Media coverage of climate change is so important because most Americans rarely hear or talk about it. A study by the Yale Program on Climate Change Communication found that while the majority of Americans are interested in global warming, only one in five talk about it at least once a month. This “spiral of silence” makes it difficult to raise public awareness and amass the public will to solve the climate crisis. We need to acknowledge the problem and the impact it’s having, so we can build the conversation about how to solve it.
A recent Gallup poll found that a growing number of Americans believe not only that climate change is happening, but that it is caused by human activities and is already having an effect. But most still don’t think it will pose a serious threat in their lifetimes or that they'll be personally impacted, despite the impacts we are already seeing, which are expected to rise in coming years. For example, wildfires in Oregon are expected to quadruple this century unless we change course to stabilize the climate.
The media has a particular responsibility not only to acknowledge that climate change has an impact on weather-related disasters, but to explain that human activity has a causal relationship, provide context on the trends, and inform audiences about what we can do solve the climate crisis.

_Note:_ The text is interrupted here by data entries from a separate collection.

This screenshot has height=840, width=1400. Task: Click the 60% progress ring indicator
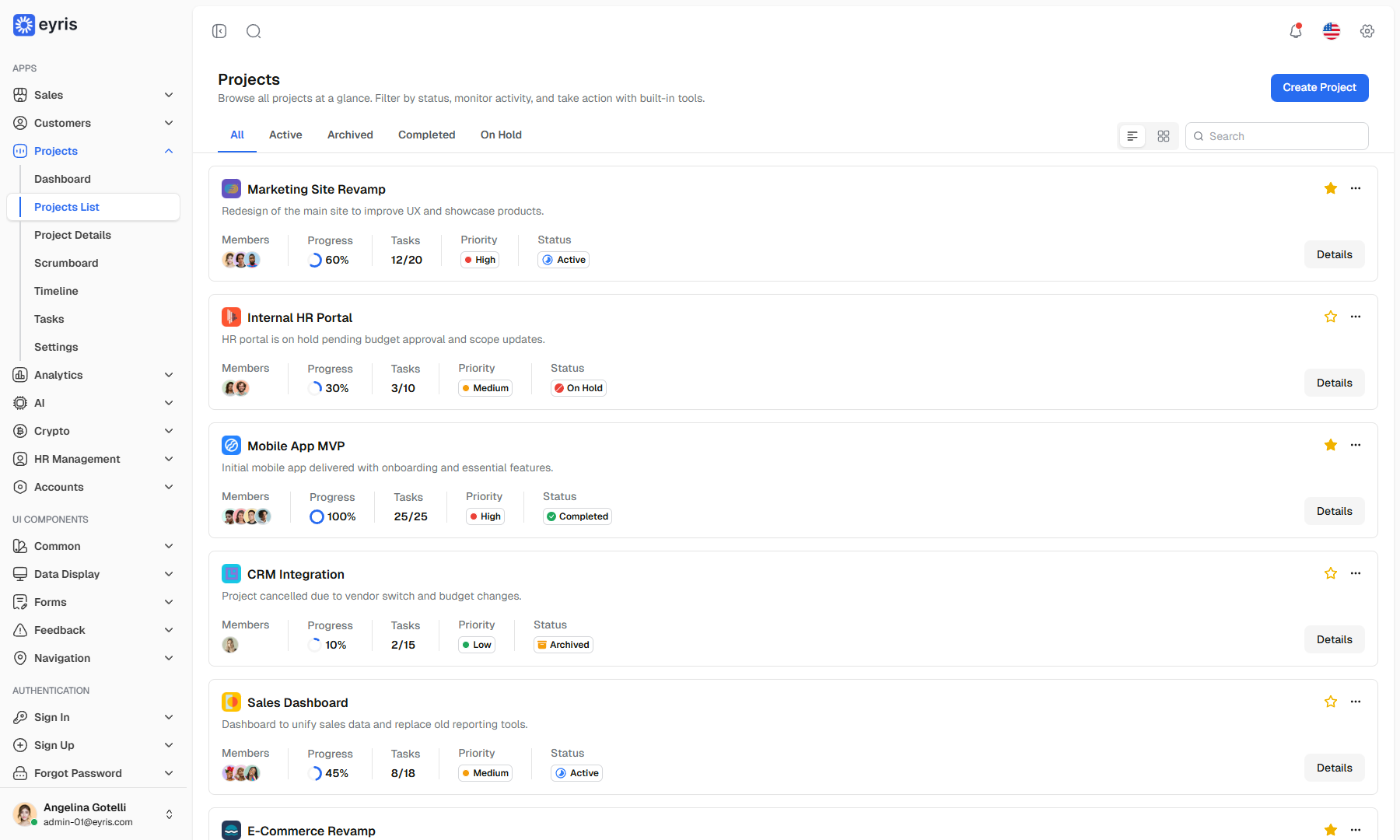[315, 260]
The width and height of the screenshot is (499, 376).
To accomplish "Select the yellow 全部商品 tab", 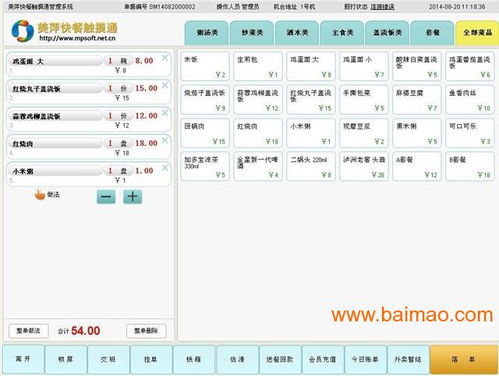I will coord(477,33).
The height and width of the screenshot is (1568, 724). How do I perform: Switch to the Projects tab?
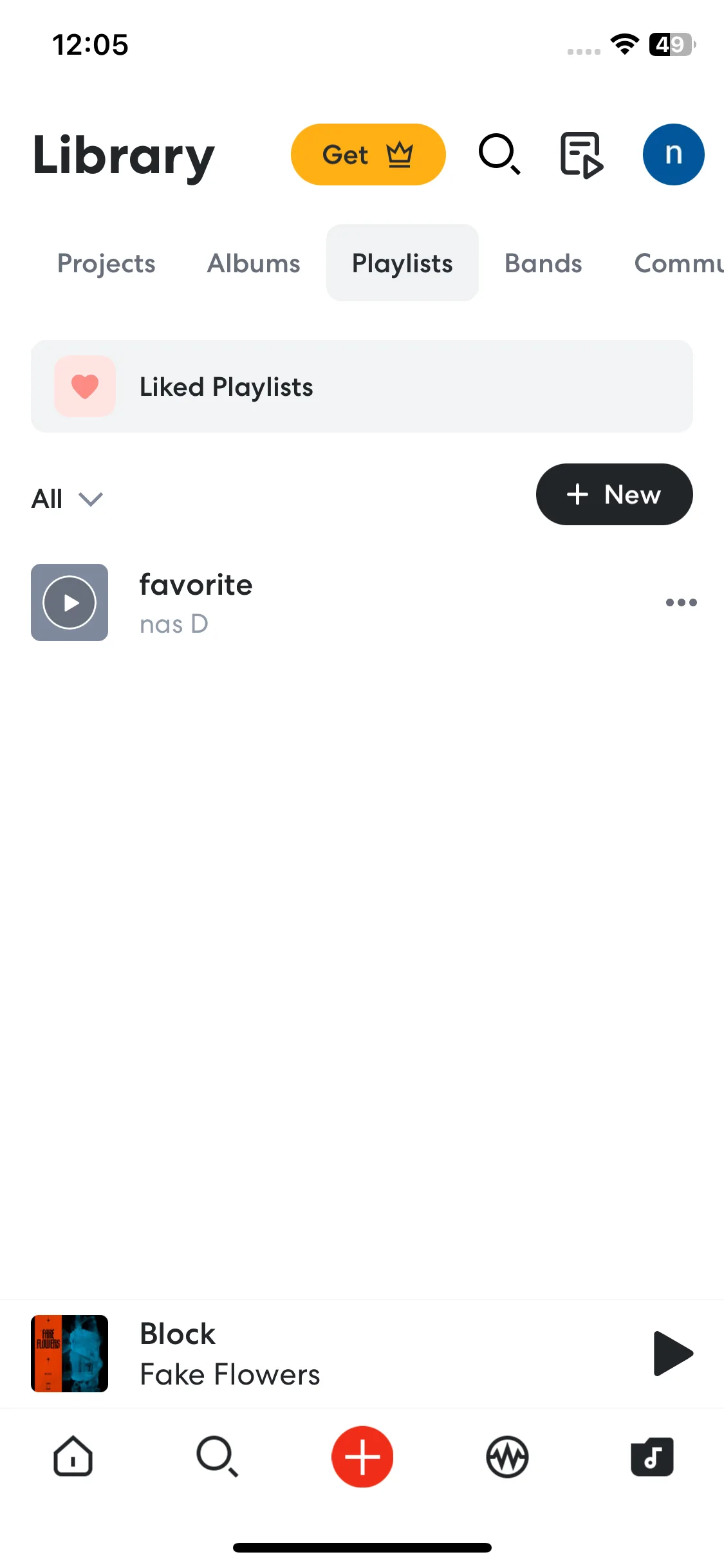click(x=106, y=263)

One small but important step would be to stop calling these "natural" disasters. Disasters are anything but natural when we have created the threat to our own existence. Another idea, which Bill McKibben and others have suggested, is to name hurricanes for oil companies: Hurricanes Exxon and Shell rather than Harvey and Irma. Better yet, reporters could do follow-up stories after they are done standing in gale force winds. We could see them standing in front of an oil refinery or a gas pipeline, reporting on how fossil fuel companies' recklessness is making extreme weather events more common and more dangerous.
The media has been called the fourth pillar of democracy because of its essential role in protecting the public interest by informing us about injustices in our social, political, and economic systems. It’s hard to think of an injustice greater than the intentional disregard for the destabilization of society and our environment posed by the climate crisis. It’s time for the media—and for all of us—to treat it with the urgency it demands.